Task instructions: Rewrite the lines from the one containing "You are a computer-use agent. 880x886 pixels." through the last line, inclusive, replacing "purple" with "violet" and leaving everything else unchanged. Leave the pictures out.

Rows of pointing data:

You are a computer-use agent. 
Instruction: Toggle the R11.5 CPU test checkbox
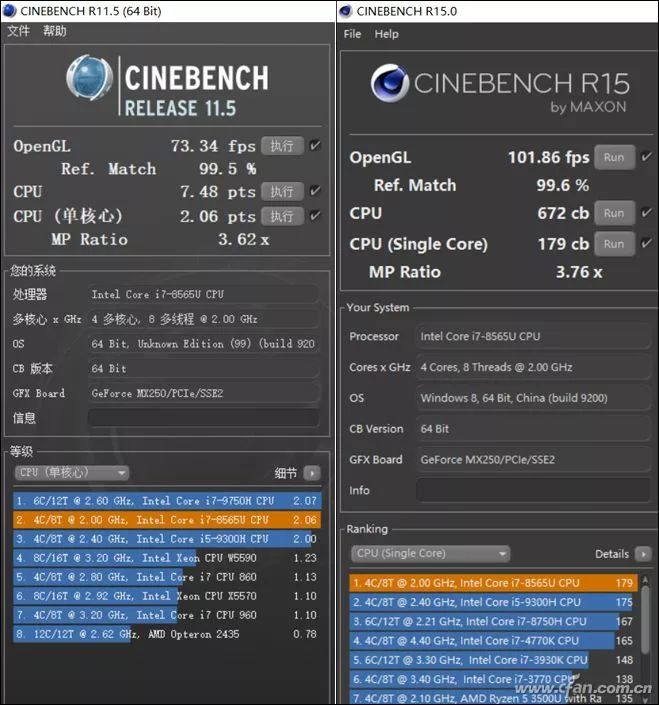pyautogui.click(x=315, y=191)
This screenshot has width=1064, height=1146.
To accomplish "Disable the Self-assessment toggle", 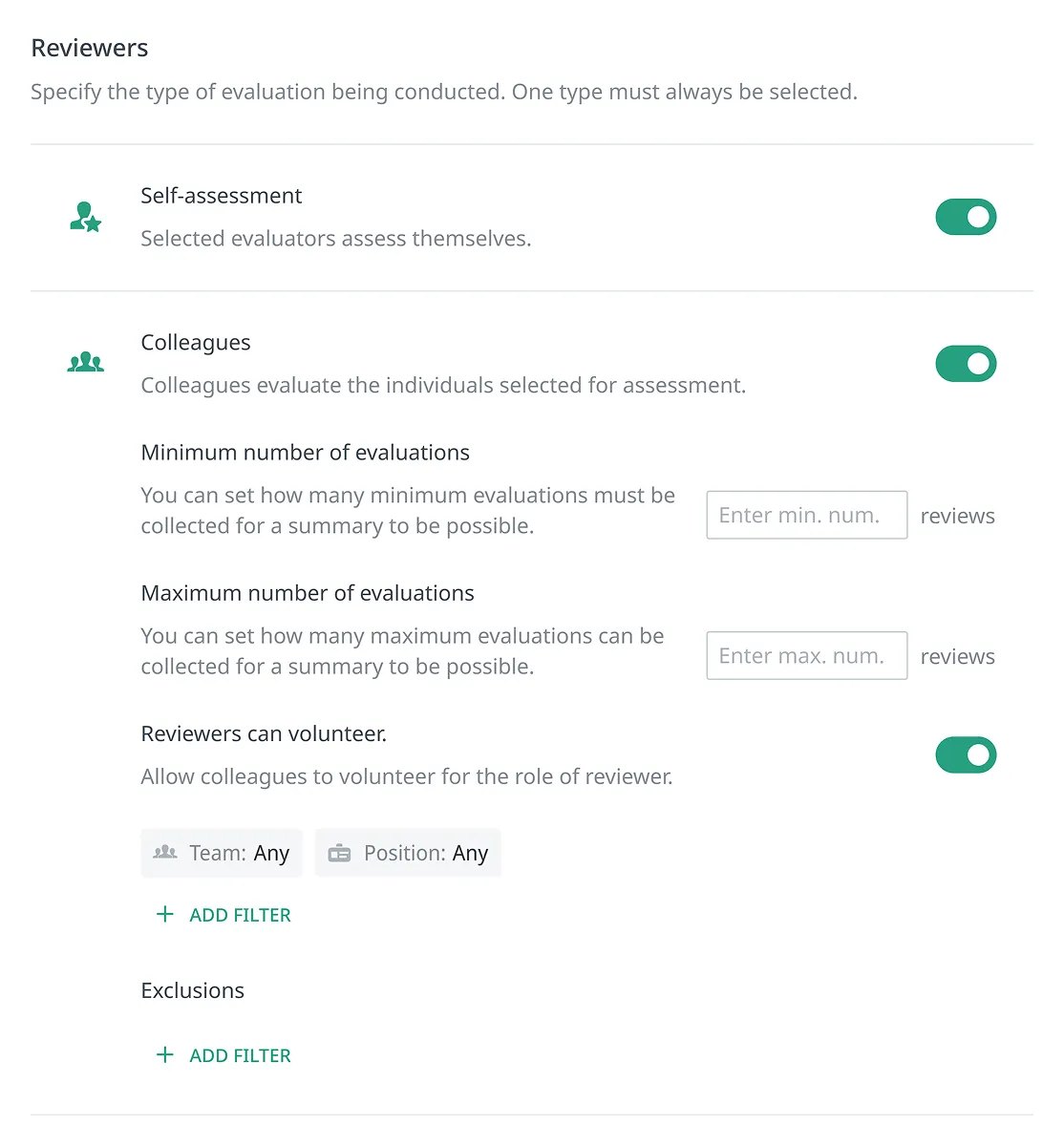I will [x=966, y=218].
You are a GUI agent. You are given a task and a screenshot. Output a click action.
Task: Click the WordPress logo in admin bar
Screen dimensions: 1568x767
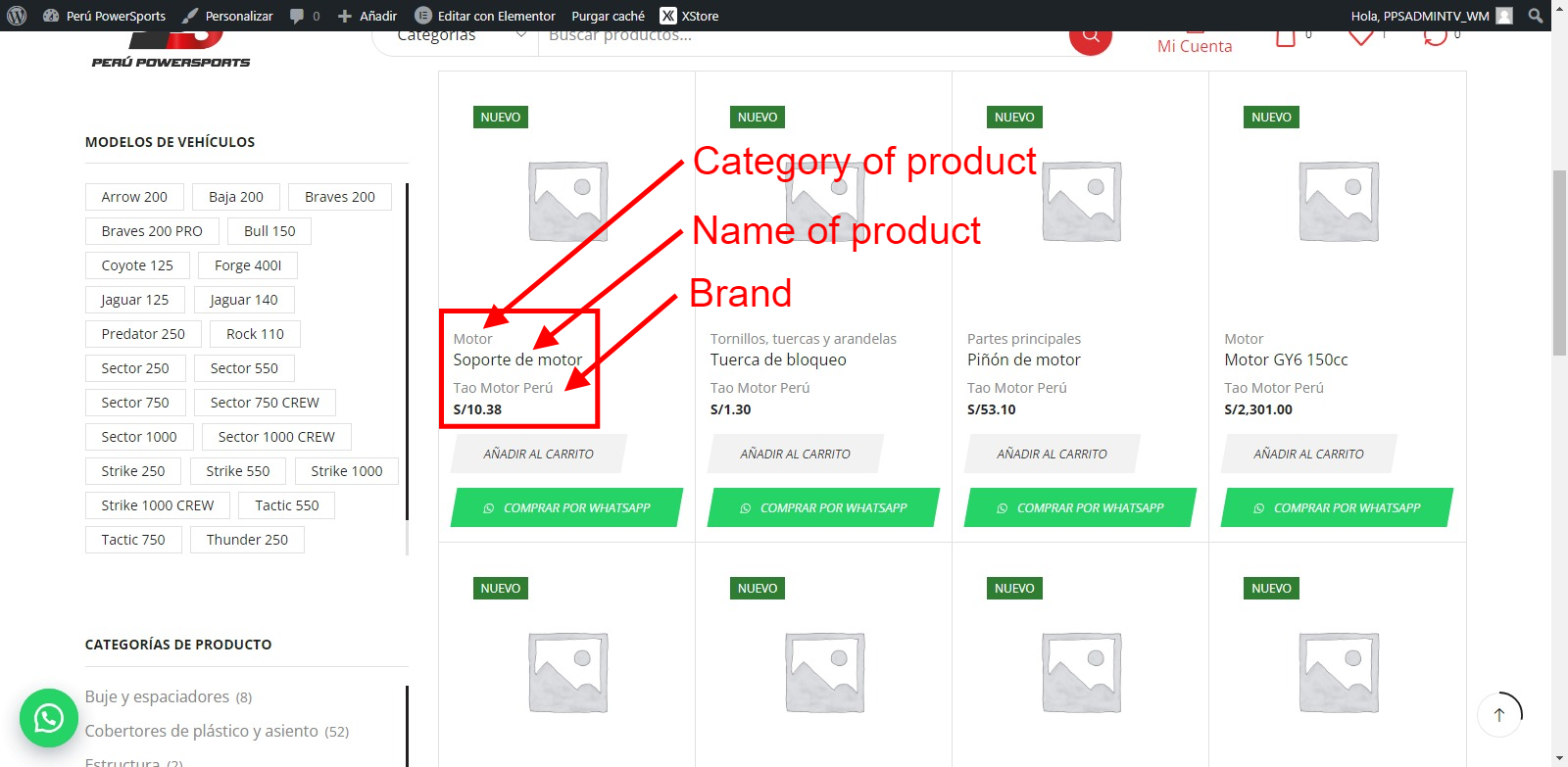coord(17,16)
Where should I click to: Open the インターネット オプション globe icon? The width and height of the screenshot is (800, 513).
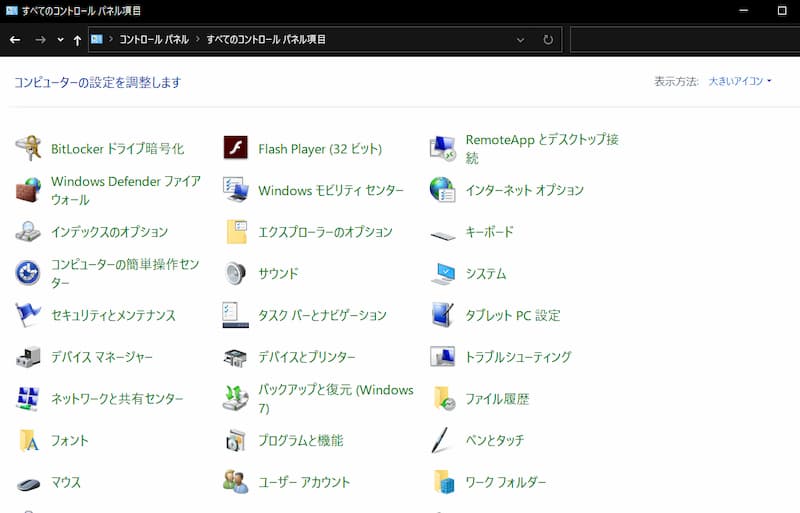click(442, 190)
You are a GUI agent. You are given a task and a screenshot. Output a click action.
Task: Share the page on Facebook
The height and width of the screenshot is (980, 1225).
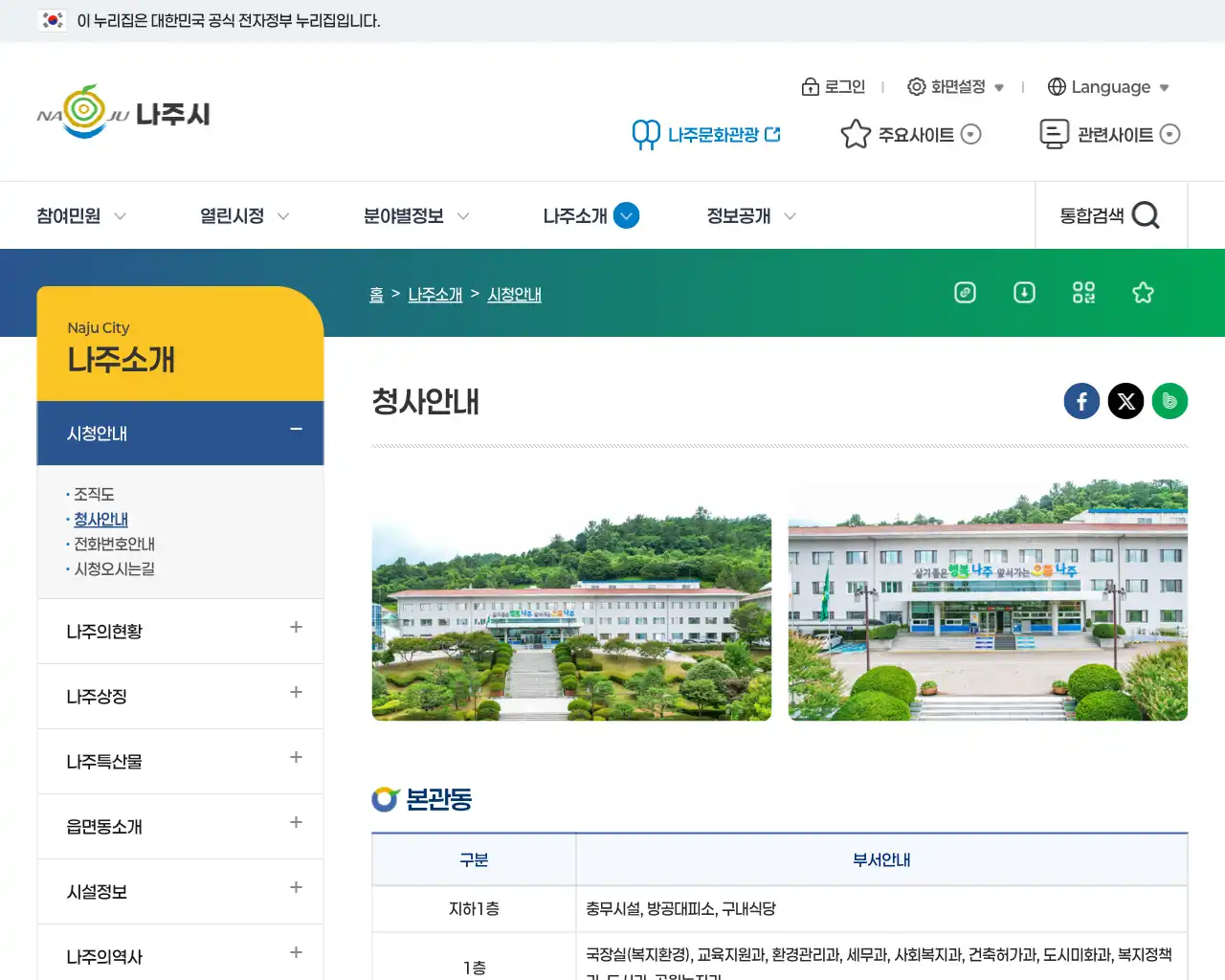coord(1081,401)
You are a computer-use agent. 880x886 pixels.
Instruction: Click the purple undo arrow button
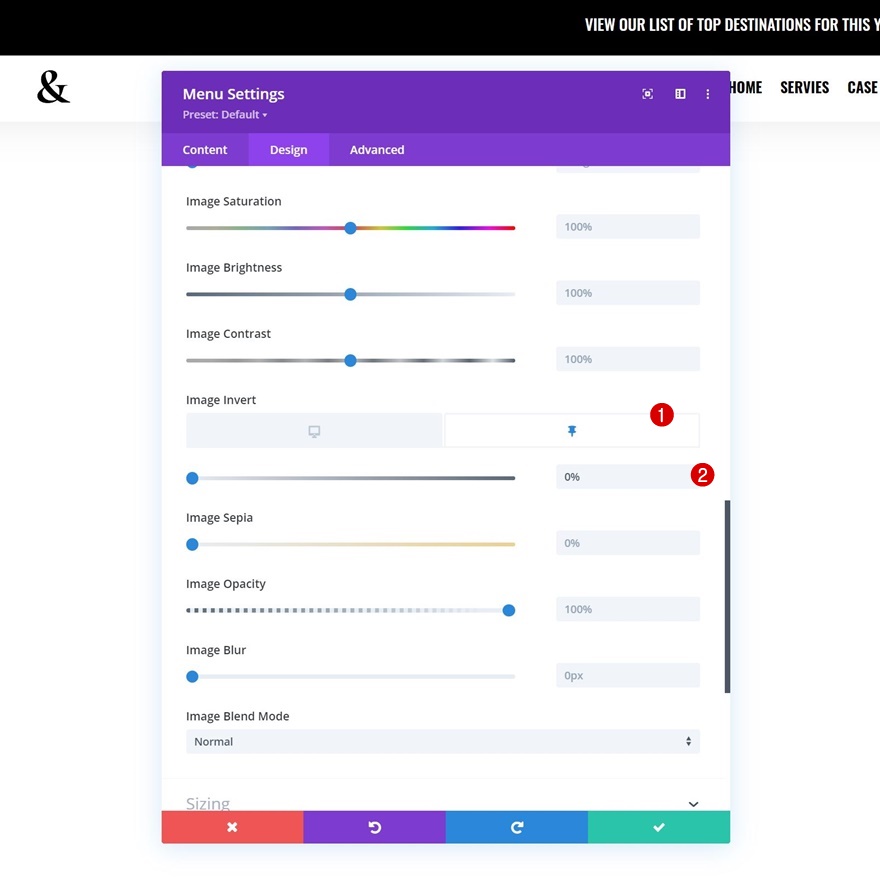374,827
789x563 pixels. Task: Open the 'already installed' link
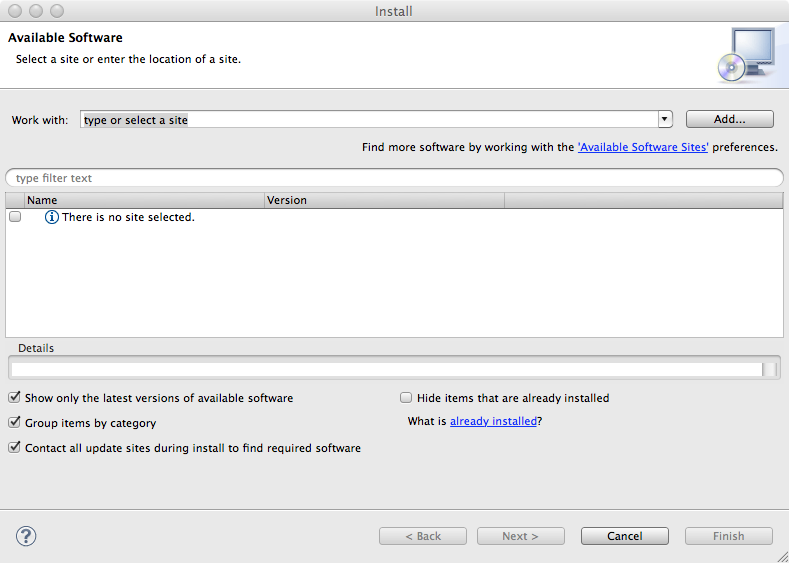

Output for this task:
You are a computer-use agent. 880x886 pixels.
Instruction: Click the violet undo arrow button
374,827
789x563 pixels. Task: Open the 'already installed' link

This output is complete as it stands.